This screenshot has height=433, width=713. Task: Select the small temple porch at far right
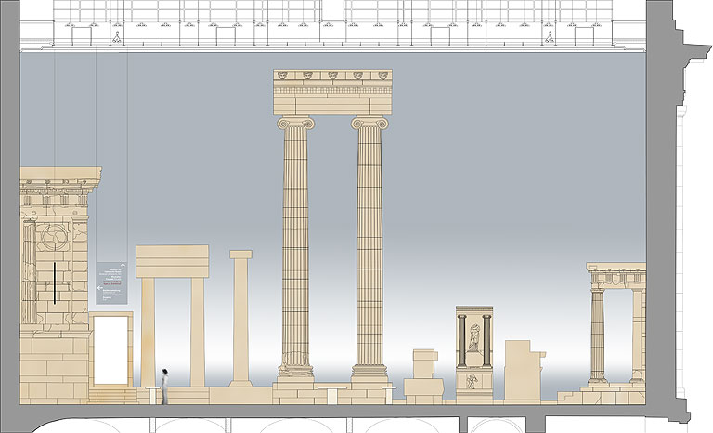point(616,323)
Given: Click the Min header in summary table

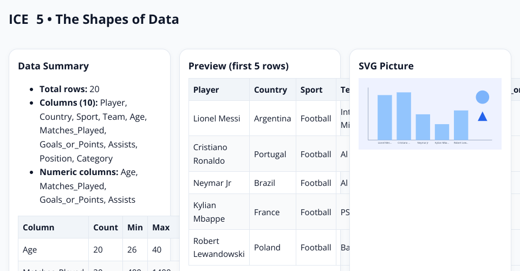Looking at the screenshot, I should (135, 228).
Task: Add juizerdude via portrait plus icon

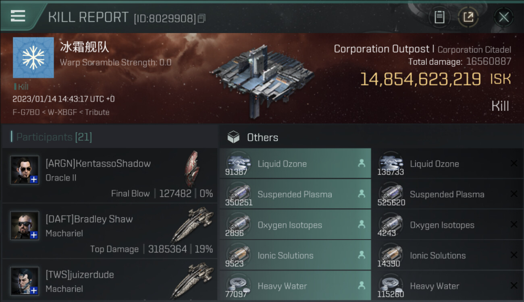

= = = =

▶ _EXERCISE DIRECTIONS_:
Word for word, reproduce the listing above; no image should be carried over.

▶ _WRITTEN RESPONSE_:
This screenshot has height=433, width=713. Task: Select the small temple porch at far right
point(616,323)
Given: Click the Min header in summary table

Looking at the screenshot, I should (135, 228).
Task: Add juizerdude via portrait plus icon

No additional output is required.